DOCUMENT EXCERPT -
As for that, speak for yourself. I can’t stand Dickens.
Interesting. I am a teensy bit comforted to hear this. Especially from one as erudite as thou art, Madam.
Until my eyes began to go wonky on me, I read novels out loud to my wife. Over the course of 30 odd years, I must have read more than three thousand novels to her. Many more than that if you include the novels I read repeatedly to my children (Lewis, Tolkien, etc.).
The point: this habit of reading out loud was a feed-me-machine. It took some doing to discover authors and oeuvre in sufficient quantity to feed the machine.
This led, inevitably, to “classic” authors as possibilities. Alas. We got as far back into English literature as the Victorians, beginning with Anthony Trollope, whom we chose at first because of the very un-Victorian homophonous “flavor” of his surname. And, though Trollope was huge fun at times, he was about as far back as we (or I, since I was the reader could get).
Why? Well, just pick up a Dickens novel, open it at random, and begin to read it out loud. Cold. No practicing. Just let 'her rip.
I’d wager you don’t get more than half a paragraph before you stumble. Dickens is not written in order to be read aloud. For that matter, when his characters speak (and he ostensibly reports their sentences to the reader), their supposedly spoken English is nigh to impossible to reproduce in the mouth of an audible reader.
It didn’t take much of that for me to lay Dickens aside forever. Even when I could get through a paragraph without tripping over some stylish fetish he deployed, my listeners were asea during a storm as they tried to parse what they heard. Blech.
Ok, time for the poll…
Time to publicly take a position on Charles Dickens!
- I lovest me some Dickensian prose
- Dickens? Blech!
- Who is Dickens?

EXERCISE 1 - According to the Dickens post, why did the reader first choose Anthony Trollope's novels?
EXERCISE 2 - Return the passage of the Dickens post that runs from "As for that, speak" up to and including "thou art, Madam.", copied word for word.

SOURCE DATA -
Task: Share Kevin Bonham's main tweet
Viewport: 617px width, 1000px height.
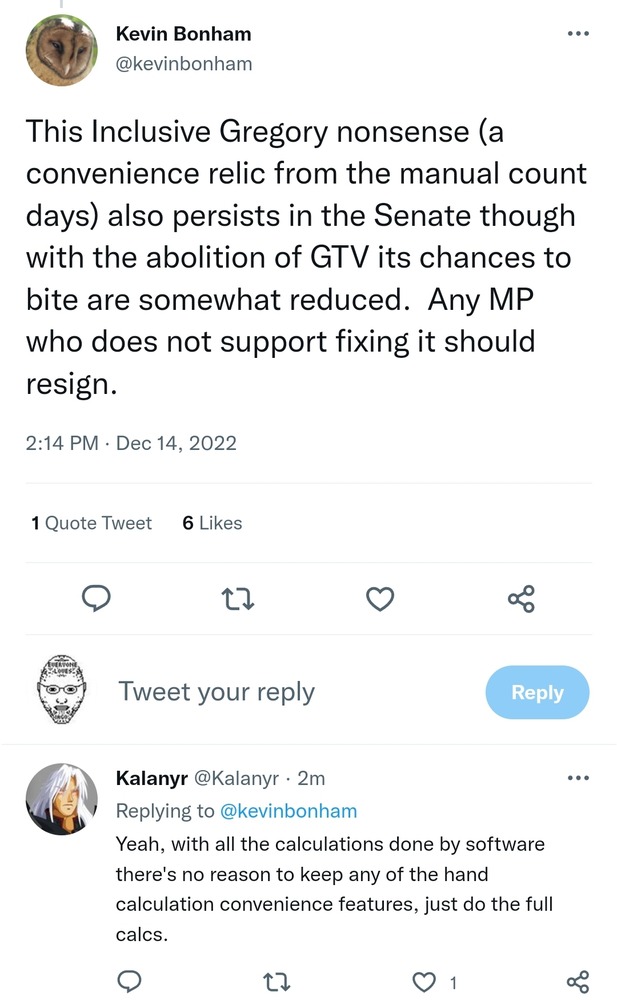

REPLY 1 - Because of the very un-Victorian homophonous "flavor" of his surname.

REPLY 2 -
As for that, speak for yourself. I can’t stand Dickens.
Interesting. I am a teensy bit comforted to hear this. Especially from one as erudite as thou art, Madam.